General Colloquium:
February 3 - 4:00pm Phys 223
(Coffee at 3:30p.m. in room 242)

Professor Srinivasan Chandrasekar
Purdue University
Industrial Engineering

Title: "Prince Rupert's Drops"


On 4 March 1660-61 "glass bubbles" were first introduced to a meeting of the Royal Society of London. The bubbles were what were later to be called 'Prince Rupert's drops." These objects, glass bubbles with the form of a tear-drop tapering to a fine tail, made by dripping molten glass into cold water, exhibited a paradoxical combination of strength and fragility not without interest to the materials scientist of the present day, and which could not fail to excite the imagination of natural (and not so natural) philosophers of the 17th century. The head of the drop withstands hammering on an anvil without fracture: yet breaking the tail with finger pressure caused the whole to explode into powder. This phenomenon has interested many scientists from the 17th century to date, including Hooke, Brewster and Lord Kelvin. Several hypotheses relying on the tensile residual stresses produced within the drop during cooling have been put forth to explain the peculiar characteristics of these drops. However, none of these explanations appear to be fully satisfactory.

We have carried out high-speed and semi-Schlieren photographic studies of the explosive disintegration of Prince Rupert's drops at framing rates ranging from 6500 frames per second to 1 million frames per second. The high-speed photographic sequences revealed that in a disintegrating drop the crack front having been initiated in the tail, propagated at a high velocity (~ 1450-1900 m/s) within the tensile zone towards the drop's head. Finger-type cracks at the moving crack front were observed, which indicated that these were a consequence of repeating bifurcation events. From the high-speed photographic observations and other measurements, a mechanism based on the repeated bifurcation of fast moving cracks within the tensile zone in the drop has been proposed for explaining its disintegration. The talk will describe these studies as well as how modern toughened glasses evolved from these drops.

Collected data entries

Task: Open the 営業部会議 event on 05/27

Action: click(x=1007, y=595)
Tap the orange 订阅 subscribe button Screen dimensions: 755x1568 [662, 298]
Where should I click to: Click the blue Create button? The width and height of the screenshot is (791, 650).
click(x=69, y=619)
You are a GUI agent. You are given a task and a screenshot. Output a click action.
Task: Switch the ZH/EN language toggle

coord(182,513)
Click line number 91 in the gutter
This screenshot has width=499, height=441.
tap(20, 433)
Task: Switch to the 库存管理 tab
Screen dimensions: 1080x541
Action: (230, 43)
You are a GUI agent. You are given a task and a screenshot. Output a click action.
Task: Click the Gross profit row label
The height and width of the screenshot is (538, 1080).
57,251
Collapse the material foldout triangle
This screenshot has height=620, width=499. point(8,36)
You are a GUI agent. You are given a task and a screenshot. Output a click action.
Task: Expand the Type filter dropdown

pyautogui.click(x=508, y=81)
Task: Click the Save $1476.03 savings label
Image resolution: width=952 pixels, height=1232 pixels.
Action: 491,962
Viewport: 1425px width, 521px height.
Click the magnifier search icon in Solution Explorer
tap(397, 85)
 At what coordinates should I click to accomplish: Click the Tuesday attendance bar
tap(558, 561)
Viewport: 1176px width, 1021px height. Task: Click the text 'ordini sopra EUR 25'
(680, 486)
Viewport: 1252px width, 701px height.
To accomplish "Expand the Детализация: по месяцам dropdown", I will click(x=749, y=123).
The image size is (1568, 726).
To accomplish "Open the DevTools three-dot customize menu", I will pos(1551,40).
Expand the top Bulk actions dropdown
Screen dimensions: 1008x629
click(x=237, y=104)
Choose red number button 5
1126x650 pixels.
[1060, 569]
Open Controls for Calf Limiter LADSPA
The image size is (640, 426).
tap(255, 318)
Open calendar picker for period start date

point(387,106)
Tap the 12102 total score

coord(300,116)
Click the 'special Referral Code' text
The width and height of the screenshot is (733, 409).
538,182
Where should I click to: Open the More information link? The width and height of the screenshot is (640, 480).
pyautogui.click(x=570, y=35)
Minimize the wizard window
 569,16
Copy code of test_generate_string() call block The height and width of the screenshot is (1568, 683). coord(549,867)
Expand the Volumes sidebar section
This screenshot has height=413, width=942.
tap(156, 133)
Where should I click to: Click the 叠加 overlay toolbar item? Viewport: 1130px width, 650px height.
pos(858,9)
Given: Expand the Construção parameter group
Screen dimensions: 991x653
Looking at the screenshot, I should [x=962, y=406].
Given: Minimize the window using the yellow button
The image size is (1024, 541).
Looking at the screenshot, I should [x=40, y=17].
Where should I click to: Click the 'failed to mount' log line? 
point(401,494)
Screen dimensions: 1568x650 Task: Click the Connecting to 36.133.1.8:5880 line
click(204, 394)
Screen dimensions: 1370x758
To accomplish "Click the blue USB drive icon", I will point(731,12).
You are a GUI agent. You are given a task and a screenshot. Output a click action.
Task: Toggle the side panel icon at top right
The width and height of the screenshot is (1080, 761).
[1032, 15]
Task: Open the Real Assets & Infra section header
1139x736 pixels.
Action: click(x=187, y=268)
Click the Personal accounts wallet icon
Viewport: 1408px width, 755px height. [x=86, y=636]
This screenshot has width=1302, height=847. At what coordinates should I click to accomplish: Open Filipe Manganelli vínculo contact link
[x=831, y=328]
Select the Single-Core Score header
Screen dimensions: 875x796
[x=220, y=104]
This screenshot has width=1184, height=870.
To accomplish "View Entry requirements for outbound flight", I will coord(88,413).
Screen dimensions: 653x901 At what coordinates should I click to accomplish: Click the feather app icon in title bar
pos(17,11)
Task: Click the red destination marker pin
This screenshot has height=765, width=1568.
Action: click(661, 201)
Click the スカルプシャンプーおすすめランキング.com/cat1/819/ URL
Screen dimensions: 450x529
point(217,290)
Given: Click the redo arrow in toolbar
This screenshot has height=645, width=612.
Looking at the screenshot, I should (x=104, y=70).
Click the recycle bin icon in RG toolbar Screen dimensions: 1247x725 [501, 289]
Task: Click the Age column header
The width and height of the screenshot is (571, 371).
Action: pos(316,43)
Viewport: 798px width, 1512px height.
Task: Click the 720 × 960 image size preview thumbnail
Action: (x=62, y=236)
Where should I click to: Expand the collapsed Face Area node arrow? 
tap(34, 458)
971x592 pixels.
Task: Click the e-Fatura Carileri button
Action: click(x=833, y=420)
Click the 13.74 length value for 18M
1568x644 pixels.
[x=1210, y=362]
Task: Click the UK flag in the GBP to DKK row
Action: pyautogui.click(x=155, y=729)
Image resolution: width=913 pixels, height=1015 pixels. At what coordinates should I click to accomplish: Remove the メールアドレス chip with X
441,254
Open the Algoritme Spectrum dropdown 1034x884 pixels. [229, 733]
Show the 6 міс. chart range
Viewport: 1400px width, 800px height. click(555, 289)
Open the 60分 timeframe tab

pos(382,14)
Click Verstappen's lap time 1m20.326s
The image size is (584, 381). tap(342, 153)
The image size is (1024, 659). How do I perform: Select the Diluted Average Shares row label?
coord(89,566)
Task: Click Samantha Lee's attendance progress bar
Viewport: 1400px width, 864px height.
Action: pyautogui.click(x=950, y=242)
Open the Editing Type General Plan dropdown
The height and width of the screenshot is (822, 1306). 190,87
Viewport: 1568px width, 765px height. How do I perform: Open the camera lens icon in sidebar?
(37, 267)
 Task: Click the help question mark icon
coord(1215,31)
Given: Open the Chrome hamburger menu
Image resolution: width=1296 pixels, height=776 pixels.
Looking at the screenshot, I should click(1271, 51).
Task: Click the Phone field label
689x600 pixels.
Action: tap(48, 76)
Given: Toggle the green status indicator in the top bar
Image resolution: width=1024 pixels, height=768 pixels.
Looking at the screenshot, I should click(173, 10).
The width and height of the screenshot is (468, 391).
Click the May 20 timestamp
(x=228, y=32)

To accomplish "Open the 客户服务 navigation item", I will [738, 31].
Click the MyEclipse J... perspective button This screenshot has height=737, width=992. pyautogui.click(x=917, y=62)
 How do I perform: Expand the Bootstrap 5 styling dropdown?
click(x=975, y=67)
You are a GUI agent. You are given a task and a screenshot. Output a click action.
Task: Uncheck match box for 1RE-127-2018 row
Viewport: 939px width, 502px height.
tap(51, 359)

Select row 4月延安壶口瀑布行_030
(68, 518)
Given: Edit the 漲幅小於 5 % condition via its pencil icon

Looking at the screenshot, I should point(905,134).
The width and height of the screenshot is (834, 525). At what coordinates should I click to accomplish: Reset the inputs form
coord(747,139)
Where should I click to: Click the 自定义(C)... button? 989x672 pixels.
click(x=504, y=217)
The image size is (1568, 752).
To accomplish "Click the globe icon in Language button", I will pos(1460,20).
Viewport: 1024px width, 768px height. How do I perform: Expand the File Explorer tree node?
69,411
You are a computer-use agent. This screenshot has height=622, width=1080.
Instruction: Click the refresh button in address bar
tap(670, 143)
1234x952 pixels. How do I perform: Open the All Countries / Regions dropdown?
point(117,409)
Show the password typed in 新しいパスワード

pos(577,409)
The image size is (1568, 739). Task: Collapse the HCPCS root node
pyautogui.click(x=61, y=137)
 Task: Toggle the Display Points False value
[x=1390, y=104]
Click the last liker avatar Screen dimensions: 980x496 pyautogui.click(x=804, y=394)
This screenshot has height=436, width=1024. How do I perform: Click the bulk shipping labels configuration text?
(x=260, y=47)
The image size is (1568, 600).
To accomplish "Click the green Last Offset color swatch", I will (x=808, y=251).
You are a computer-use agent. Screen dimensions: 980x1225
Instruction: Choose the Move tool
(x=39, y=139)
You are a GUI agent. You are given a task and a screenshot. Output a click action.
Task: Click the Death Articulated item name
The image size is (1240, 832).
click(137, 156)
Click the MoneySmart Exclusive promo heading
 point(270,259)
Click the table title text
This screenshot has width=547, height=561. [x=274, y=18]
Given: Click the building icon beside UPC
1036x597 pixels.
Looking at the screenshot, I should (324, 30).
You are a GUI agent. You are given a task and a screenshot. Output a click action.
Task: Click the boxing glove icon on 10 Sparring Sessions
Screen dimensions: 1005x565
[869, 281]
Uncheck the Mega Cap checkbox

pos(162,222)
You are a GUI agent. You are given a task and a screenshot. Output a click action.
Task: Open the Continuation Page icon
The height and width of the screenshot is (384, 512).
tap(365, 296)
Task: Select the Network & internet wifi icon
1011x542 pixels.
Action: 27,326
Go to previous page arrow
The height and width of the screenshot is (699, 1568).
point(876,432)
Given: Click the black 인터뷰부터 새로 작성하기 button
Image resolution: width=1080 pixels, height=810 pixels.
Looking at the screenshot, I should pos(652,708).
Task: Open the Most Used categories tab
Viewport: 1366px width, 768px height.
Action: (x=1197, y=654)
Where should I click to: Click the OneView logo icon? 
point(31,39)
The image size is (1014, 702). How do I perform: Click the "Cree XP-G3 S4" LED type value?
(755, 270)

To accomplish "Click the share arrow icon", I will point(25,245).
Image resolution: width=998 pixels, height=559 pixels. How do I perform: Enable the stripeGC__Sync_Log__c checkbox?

▸ **YOUR OBJECTIVE**
Reproduce the colloquium announcement about Prince Rupert's drops in full, word for word. The entries have no connection to the colloquium announcement.

▸ **ANSWER SECTION**
General Colloquium:
February 3 - 4:00pm Phys 223
(Coffee at 3:30p.m. in room 242)

Professor Srinivasan Chandrasekar
Purdue University
Industrial Engineering

Title: "Prince Rupert's Drops"


On 4 March 1660-61 "glass bubbles" were first introduced to a meeting of the Royal Society of London. The bubbles were what were later to be called 'Prince Rupert's drops." These objects, glass bubbles with the form of a tear-drop tapering to a fine tail, made by dripping molten glass into cold water, exhibited a paradoxical combination of strength and fragility not without interest to the materials scientist of the present day, and which could not fail to excite the imagination of natural (and not so natural) philosophers of the 17th century. The head of the drop withstands hammering on an anvil without fracture: yet breaking the tail with finger pressure caused the whole to explode into powder. This phenomenon has interested many scientists from the 17th century to date, including Hooke, Brewster and Lord Kelvin. Several hypotheses relying on the tensile residual stresses produced within the drop during cooling have been put forth to explain the peculiar characteristics of these drops. However, none of these explanations appear to be fully satisfactory.

We have carried out high-speed and semi-Schlieren photographic studies of the explosive disintegration of Prince Rupert's drops at framing rates ranging from 6500 frames per second to 1 million frames per second. The high-speed photographic sequences revealed that in a disintegrating drop the crack front having been initiated in the tail, propagated at a high velocity (~ 1450-1900 m/s) within the tensile zone towards the drop's head. Finger-type cracks at the moving crack front were observed, which indicated that these were a consequence of repeating bifurcation events. From the high-speed photographic observations and other measurements, a mechanism based on the repeated bifurcation of fast moving cracks within the tensile zone in the drop has been proposed for explaining its disintegration. The talk will describe these studies as well as how modern toughened glasses evolved from these drops.